* WHAT TO PRODUCE: Reproduce every line of the data from the one containing "Tap the words по ФГ in the fourth box" down to the one containing "pyautogui.click(x=423, y=210)", both included.

* RECORDS SUPPLIED:

BEGIN

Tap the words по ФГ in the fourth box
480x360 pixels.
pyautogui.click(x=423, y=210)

END
BEGIN

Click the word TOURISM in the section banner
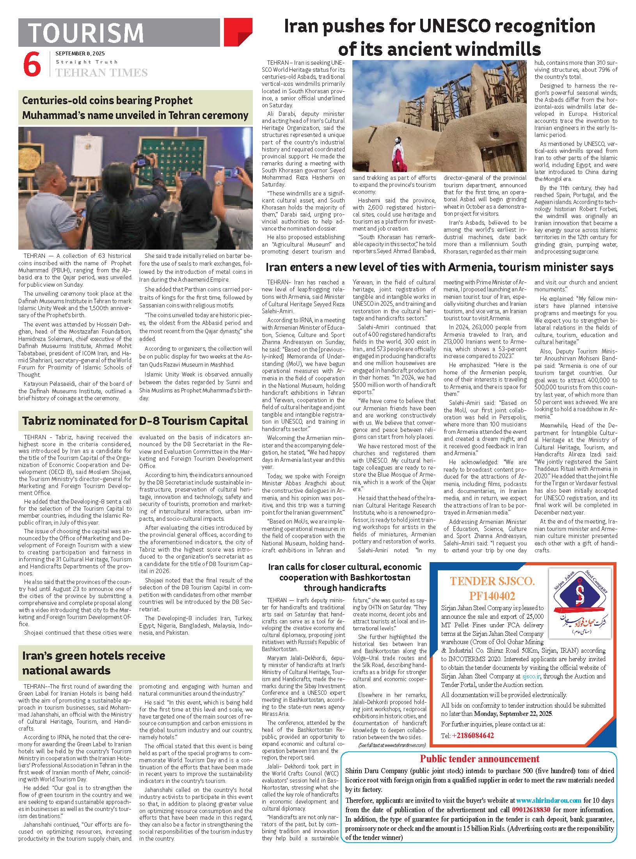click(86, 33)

END

* WRITTEN ANSWER:
Tap the words по ФГ in the fourth box
480x360 pixels.
pyautogui.click(x=423, y=210)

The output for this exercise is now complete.